ABRAZOS (GRATIS) ALREDEDOR DEL MUNDO

Paseaba este puente de la Inmaculada Constitución por Madrid, en plena Puerta del Sol, sorteando como podía a los miles de paseantes que habían salido a comprar los regalos de Navidad, o que habían venido de puebluchos perdidos a ver como era la Navidad en la capital del Reino, cuando me pareció ver como alguien levantaba un cartelillo al aire, con la esperanza que se viera entre la marea.

Efectivamente, en plena calle Preciados, un tipo, de no más de 24 años, llevaba un cartel en el, aguzando la vista, se podía leer Hugs for free. Vamos, en castellano antiguo, Abrazos gratis.

No me lo podía creer.

Ahí, delante de mí, se estaba llevando a cabo un paso más de una de las campañas de esas que oyes hablar por todas partes, pero que, viviendo en un pueblucho perdido, no había tenido ocasión de ver nunca.

Junto al joven, cinco o seis personas más, de ambos sexos, ofrecían a los que les interesaban la posibilidad de recibir un fuerte, cariñoso y entrañable abrazo de colega.

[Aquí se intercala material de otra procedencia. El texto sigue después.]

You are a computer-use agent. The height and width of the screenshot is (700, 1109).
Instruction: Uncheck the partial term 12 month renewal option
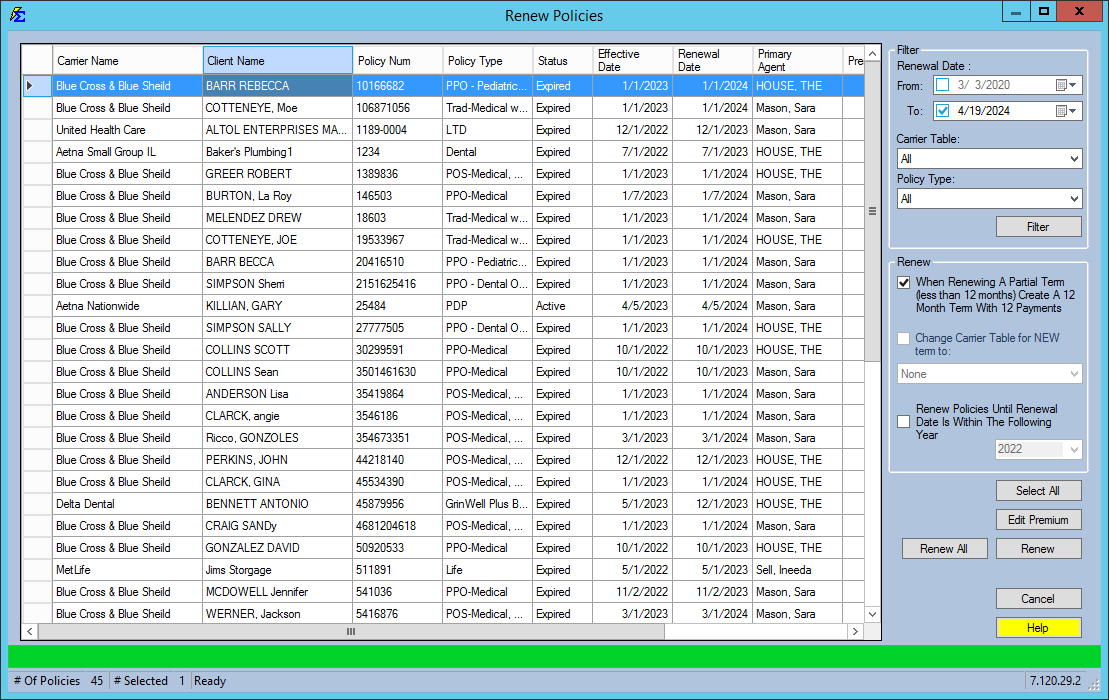903,282
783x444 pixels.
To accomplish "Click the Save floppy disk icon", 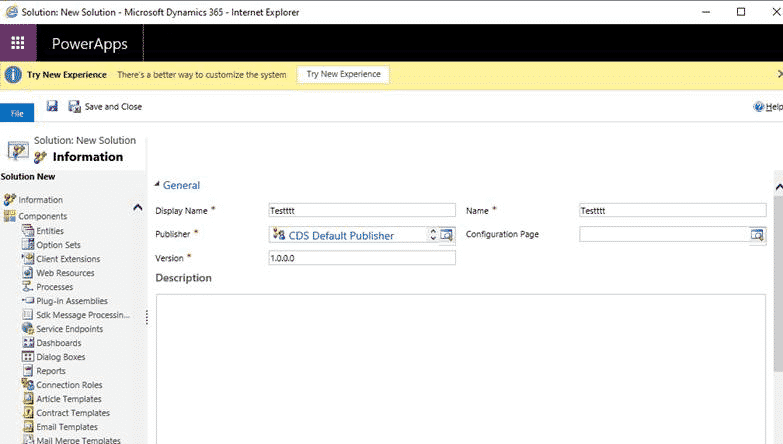I will (x=52, y=106).
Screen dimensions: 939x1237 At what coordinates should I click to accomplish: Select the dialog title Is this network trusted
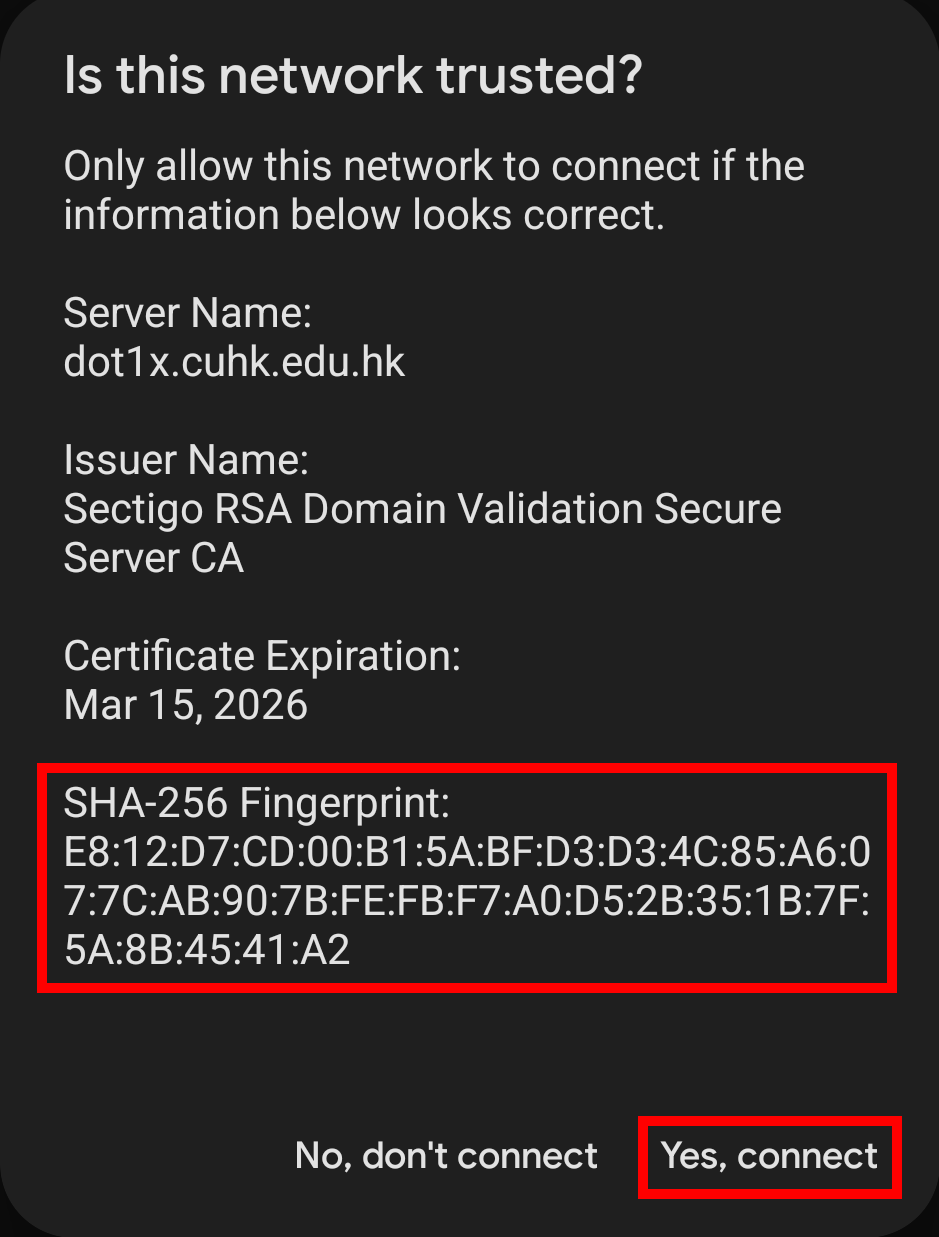(x=355, y=75)
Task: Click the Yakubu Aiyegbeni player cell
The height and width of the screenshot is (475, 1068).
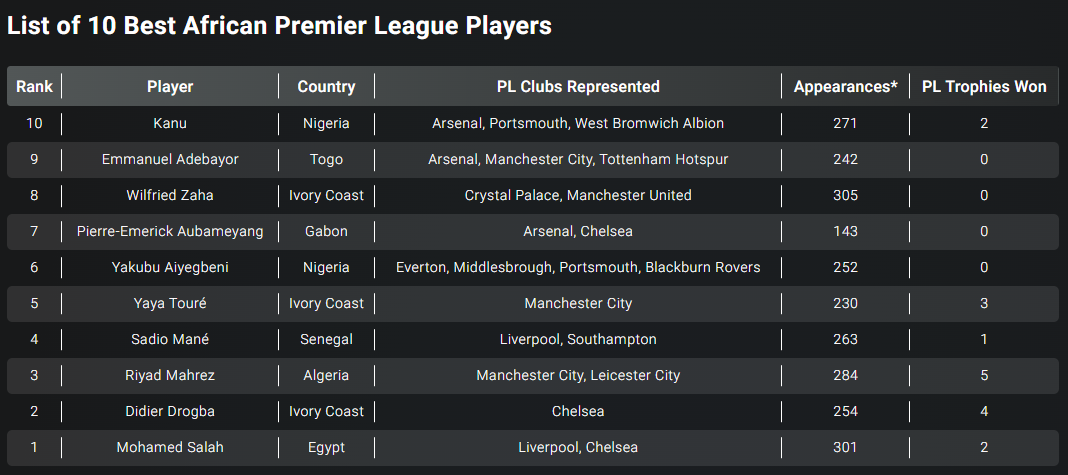Action: coord(170,268)
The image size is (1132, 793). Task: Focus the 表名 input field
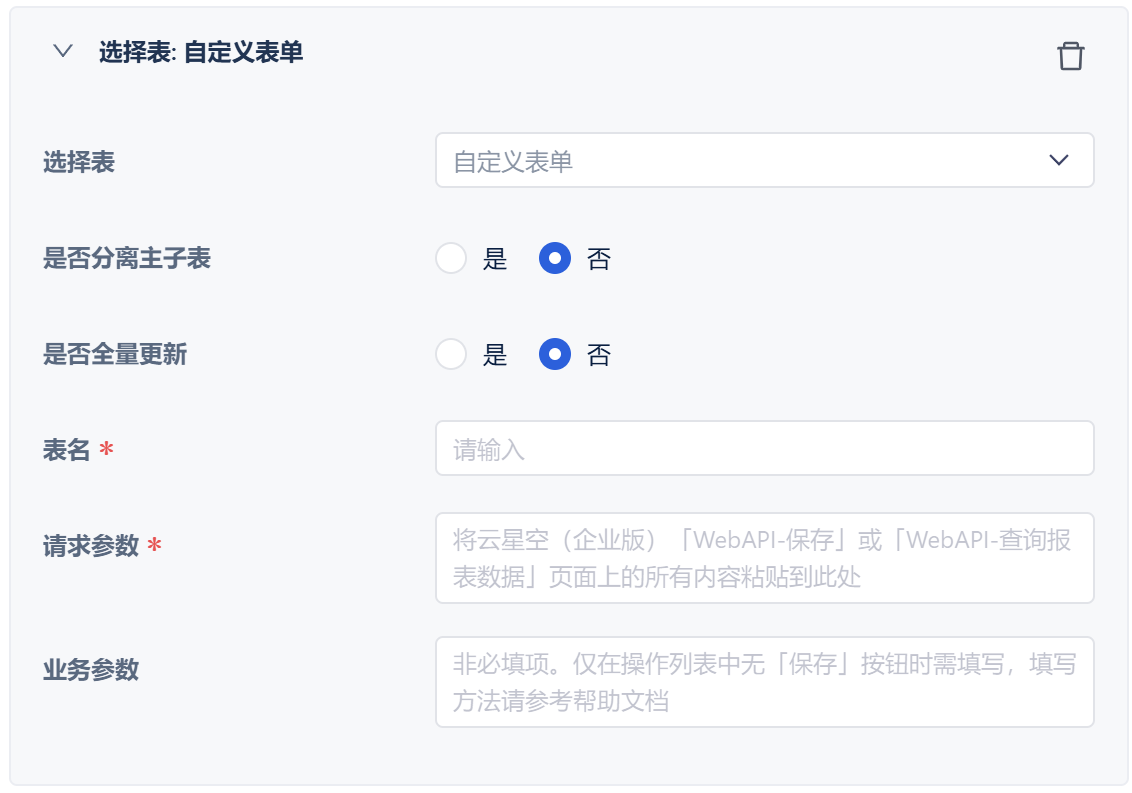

Ni que decir tiene que me acerqué, y aunque no pedí ni recibí abrazo alguno, sí fui testigo de la reacción de la gente ante tamaña situación. Sorpresa en unos, sonrisas de complicidad en otros, y hasta algún mohín de alguna persona que no entendía de qué narices iba el tema y se imaginaba alguna perversión en el asunto.

Pero no, que va…

La cosa parte de un tipo, Juan Mann, australiano de nacimiento que, un buen día, se lanzó a la calle a repartir abrazos a todos los que quisieran recibirlo. ¿La excusa?

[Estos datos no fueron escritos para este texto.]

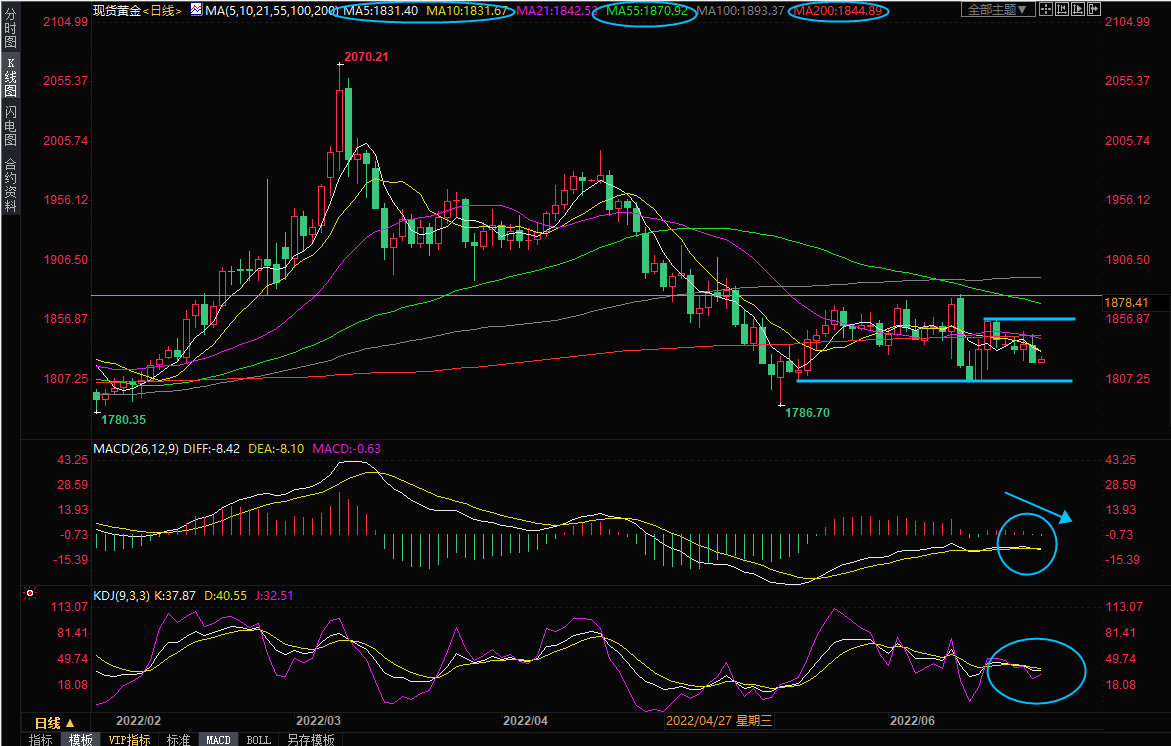Open the <日线> period label beside 现货黄金
Screen dimensions: 1171x746
tap(162, 10)
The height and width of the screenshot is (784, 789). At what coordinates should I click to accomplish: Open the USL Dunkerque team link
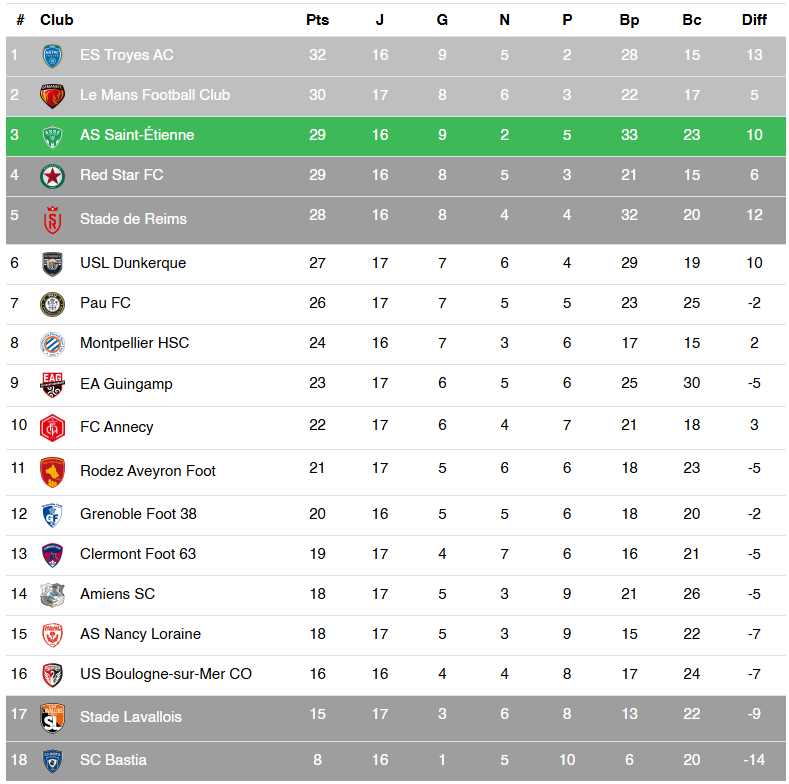(133, 263)
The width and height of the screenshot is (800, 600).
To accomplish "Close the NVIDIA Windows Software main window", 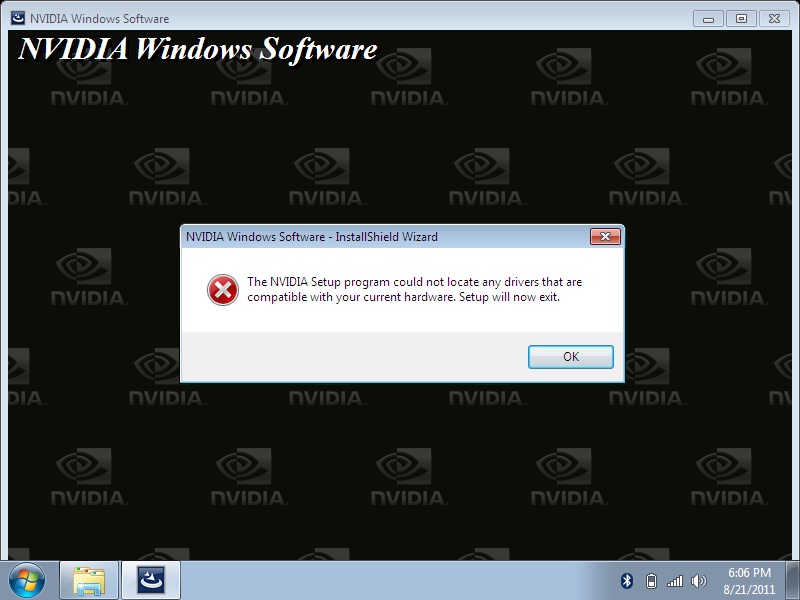I will 774,19.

Según cuenta la leyenda, Juan llegó de Londres un día y se sintió sólo. Fue a una fiesta, para pasar el rato, y una desconocida se le acercó y le dio un abrazo. Así, sin más y sin pretender nada más. Dice que se sintió tan bien al recibirlo, que se le ocurrió que todo el mundo debería ser abrazado sin más. Para animarles, para darles un puntito de fuerza, de ánimo. ¡Ya está bien de sentirse solos y sin apoyo, leñe!

Cogió un cartel, anotó lo de Free Hugs y se lanzó a las calles de Sydney. La sorpresa es que la gente tras quince minutos de indecisión e incomprensión, comenzó a acercarse, a reclamarle ese abrazo. A partir de ese día, todos los jueves dedicaba unas horas a repartir abrazos a diestro y siniestro. Y un día aparecieron dos jóvenes más. Y otro, ya eran más. Y en unos meses, los periódicos australianos ya escampaban la noticia de que en varias ciudades del continente habían personas con esta afición. Y mira, funcionaba.

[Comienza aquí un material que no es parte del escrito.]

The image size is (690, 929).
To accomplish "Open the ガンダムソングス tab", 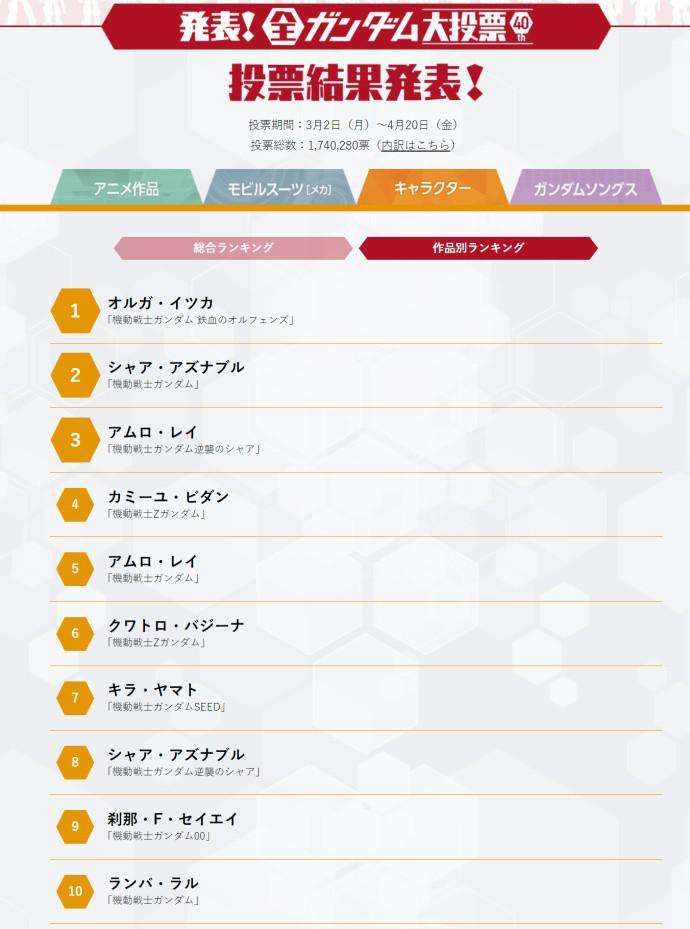I will [585, 188].
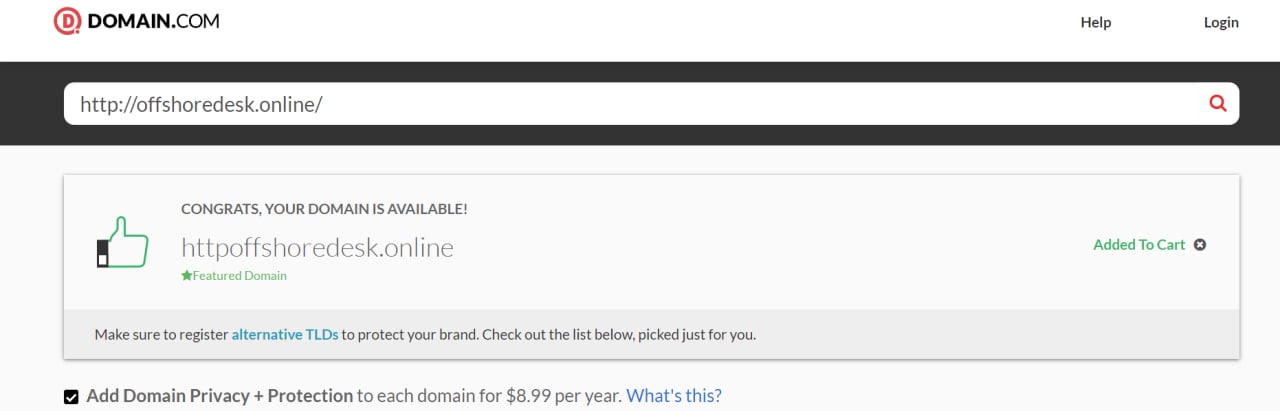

Con la cosa esta de Internet, el video de la jornada inicial comenzó a circular y a ser popular.

Y como está mandado, la difusión de las imágenes ha provocado que surjan imitadores en todas las partes del mundo (al menos, las que tienen acceso a esto de la red).

La cosa hace que nos preguntemos varias cosas, así, en voz alta y poniendo la cabeza semi inclinada y los ojos entrecerrados.

La primera sería que andamos muy necesitados de cariño, que estamos atrapados en una sociedad que nos da más caña de la que podemos aguantar y que necesitamos una muestra de apoyo, de comprensión y de un achuchón fraternal, incluso si es de un completo extraño (o completa extraña).

La otra es que Internet es el vehículo ideal para dar cancha a toda serie de tonterías ideadas por desfaenados, tarados, inventivos majaras y creativos con ganas de reirse de los demás.

Pero vistos los resultados, casi resulta más agradable que alguien te de un abrazo porque sí, por que ha visto en Internet que mucha gente lo hace, que te un guantazo porque un par de descerebrados han grabado un video con el móvil caneando a un pobre infelíz.

¿Alguna vez llegarán estas modas a nuestro pueblecillo perdido?